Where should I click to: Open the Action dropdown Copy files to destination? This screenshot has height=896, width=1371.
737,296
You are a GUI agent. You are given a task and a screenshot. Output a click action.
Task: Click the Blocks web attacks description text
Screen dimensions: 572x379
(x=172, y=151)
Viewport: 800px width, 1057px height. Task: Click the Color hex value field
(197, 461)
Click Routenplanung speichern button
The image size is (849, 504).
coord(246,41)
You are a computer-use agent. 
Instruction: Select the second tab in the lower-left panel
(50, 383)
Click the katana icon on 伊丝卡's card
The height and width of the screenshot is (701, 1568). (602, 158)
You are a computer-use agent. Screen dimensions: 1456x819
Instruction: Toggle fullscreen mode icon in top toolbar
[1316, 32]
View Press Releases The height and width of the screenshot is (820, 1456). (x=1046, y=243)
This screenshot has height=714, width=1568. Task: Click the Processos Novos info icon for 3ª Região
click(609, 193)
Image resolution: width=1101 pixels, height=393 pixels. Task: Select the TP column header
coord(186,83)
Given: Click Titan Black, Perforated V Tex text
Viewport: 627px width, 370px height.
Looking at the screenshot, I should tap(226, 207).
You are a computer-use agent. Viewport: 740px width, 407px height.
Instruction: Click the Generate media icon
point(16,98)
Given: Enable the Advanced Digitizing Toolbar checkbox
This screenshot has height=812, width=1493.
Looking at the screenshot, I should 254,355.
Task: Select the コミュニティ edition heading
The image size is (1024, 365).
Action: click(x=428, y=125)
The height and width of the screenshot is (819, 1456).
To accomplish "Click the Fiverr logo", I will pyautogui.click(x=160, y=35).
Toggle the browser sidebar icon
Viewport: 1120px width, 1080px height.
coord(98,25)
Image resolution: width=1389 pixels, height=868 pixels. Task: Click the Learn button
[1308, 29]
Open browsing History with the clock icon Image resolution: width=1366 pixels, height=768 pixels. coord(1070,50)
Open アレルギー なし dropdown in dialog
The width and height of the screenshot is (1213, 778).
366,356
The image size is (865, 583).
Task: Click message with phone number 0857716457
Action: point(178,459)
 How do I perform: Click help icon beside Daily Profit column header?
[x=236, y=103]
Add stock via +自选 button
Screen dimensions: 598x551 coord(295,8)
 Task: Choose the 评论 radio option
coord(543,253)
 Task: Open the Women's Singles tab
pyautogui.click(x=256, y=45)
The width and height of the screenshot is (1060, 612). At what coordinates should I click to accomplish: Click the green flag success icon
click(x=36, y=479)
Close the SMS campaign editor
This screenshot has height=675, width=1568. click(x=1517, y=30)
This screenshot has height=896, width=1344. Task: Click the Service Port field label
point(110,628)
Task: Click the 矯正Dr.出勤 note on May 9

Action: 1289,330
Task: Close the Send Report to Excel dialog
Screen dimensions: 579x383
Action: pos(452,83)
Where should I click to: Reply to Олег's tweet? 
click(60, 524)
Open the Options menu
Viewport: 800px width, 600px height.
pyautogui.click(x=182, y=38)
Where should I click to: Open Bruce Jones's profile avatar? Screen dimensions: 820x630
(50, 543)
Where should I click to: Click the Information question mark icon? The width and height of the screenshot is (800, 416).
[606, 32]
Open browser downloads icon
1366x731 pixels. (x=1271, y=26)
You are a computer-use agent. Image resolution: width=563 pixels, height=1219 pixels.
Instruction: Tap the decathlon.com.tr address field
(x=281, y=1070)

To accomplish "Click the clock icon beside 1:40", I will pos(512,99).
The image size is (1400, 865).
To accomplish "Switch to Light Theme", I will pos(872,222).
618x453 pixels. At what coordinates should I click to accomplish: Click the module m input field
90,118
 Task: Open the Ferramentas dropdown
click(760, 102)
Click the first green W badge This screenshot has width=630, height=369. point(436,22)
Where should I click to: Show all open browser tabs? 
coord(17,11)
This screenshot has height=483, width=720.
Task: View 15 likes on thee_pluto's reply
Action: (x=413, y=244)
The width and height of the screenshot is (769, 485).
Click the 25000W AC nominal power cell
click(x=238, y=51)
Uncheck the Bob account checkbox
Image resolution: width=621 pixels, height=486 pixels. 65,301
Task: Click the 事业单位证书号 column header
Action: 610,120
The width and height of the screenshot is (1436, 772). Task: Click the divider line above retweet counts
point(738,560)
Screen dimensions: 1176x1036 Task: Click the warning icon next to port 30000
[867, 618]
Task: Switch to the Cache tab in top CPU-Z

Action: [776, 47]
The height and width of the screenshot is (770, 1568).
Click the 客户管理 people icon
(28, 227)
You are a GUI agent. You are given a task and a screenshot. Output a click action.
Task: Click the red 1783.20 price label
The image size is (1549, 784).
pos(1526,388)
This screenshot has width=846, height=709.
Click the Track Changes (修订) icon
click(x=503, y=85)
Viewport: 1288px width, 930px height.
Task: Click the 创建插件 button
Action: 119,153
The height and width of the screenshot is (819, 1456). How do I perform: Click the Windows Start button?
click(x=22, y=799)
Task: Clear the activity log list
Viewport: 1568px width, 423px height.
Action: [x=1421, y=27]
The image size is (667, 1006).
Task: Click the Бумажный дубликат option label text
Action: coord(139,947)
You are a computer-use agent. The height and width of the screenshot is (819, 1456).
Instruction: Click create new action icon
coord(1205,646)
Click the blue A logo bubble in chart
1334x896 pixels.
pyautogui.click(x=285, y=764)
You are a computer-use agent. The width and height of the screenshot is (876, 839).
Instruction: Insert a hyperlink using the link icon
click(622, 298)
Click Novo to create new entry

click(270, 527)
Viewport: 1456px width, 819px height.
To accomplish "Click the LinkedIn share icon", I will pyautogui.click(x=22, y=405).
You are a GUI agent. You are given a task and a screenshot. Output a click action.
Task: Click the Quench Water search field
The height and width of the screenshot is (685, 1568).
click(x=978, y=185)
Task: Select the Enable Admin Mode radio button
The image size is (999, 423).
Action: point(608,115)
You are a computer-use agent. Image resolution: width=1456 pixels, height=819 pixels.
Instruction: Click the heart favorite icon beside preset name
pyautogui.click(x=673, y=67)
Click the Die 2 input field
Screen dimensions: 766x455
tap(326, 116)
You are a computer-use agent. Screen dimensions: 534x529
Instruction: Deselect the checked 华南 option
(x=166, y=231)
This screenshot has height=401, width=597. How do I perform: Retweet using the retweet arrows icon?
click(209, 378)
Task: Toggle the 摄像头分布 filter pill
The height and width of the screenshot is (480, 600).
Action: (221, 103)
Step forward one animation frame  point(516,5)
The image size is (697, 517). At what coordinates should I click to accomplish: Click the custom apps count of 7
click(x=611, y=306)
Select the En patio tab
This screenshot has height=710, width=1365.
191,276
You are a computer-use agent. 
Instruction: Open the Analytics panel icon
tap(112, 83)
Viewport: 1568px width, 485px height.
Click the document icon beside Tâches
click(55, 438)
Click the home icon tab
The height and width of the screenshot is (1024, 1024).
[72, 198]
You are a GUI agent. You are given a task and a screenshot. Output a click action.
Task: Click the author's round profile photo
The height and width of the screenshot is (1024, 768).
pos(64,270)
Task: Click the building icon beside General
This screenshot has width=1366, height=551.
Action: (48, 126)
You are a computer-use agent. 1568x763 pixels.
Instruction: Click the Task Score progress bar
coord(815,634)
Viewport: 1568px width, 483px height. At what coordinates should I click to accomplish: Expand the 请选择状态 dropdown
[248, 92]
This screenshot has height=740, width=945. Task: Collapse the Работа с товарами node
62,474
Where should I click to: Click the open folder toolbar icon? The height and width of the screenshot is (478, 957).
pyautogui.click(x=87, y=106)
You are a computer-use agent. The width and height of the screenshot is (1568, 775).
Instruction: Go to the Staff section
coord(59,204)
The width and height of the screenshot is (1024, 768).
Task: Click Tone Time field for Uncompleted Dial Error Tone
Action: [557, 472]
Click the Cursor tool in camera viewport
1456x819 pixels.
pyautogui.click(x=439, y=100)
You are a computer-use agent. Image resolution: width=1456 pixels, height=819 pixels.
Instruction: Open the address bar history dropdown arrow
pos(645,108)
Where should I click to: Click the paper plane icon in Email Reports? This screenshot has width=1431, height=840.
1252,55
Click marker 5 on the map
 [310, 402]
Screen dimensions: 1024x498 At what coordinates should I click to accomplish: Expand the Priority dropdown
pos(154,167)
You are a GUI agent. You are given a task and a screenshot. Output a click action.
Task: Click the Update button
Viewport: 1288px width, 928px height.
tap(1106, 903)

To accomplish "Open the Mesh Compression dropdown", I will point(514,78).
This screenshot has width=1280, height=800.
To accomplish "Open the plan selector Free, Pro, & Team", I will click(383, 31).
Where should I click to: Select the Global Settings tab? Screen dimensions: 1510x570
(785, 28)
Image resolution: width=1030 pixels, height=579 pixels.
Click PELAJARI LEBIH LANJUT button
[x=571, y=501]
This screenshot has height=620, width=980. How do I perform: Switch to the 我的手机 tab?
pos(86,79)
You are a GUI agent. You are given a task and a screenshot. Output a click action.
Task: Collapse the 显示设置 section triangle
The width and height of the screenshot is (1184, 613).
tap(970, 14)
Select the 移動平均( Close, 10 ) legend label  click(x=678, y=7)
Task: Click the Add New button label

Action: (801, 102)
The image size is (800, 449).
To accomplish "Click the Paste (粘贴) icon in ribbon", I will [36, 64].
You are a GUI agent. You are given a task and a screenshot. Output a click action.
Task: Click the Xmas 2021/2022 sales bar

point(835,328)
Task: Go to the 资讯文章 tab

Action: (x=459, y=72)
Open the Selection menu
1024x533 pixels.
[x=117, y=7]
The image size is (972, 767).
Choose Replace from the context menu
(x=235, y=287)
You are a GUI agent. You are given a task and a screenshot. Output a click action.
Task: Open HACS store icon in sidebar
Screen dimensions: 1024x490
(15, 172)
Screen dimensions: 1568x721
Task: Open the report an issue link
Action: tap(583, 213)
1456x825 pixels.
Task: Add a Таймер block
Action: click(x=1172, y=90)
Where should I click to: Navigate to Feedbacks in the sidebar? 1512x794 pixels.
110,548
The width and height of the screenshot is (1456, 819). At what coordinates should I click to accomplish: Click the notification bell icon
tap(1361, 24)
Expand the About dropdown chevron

####

Written task:
Please lay out the records above as a JSON list of strings, one per line with blank lines left out, starting at the line that contains "is (876, 839)." and ending at the line that contains "will pyautogui.click(x=22, y=405).".

The reply:
[
  "You are a computer-use agent. The width and height of the screenshot is (876, 839).",
  "Instruction: Insert a hyperlink using the link icon",
  "click(622, 298)",
  "Click Novo to create new entry",
  "click(270, 527)",
  "Viewport: 1456px width, 819px height.",
  "To accomplish \"Click the LinkedIn share icon\", I will pyautogui.click(x=22, y=405)."
]